Stored dataset items:
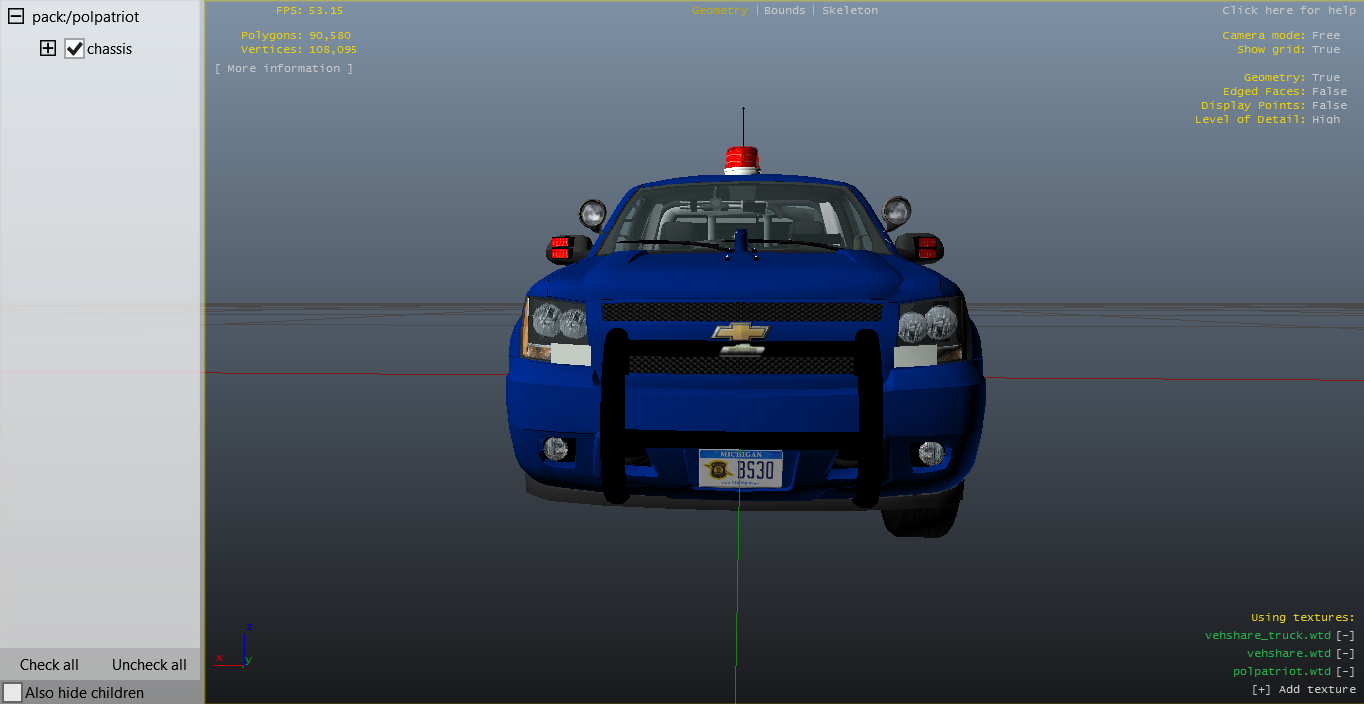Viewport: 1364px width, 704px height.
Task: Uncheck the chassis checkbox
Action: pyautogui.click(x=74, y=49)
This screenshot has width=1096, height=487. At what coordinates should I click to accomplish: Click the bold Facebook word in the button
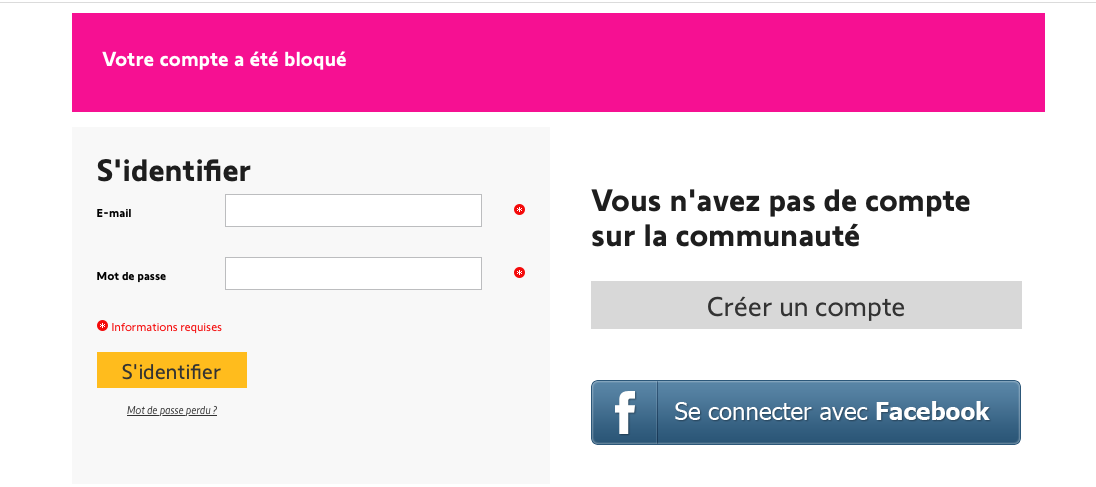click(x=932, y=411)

_TASK_:
Transcribe exactly the lines that go from the one holding "This screenshot has" through the last line of the entries, both included, and nothing besides them. Do not include any pictures.

_SOLUTION BELOW_:
This screenshot has width=1096, height=487. At what coordinates should I click to accomplish: Click the bold Facebook word in the button
click(x=932, y=411)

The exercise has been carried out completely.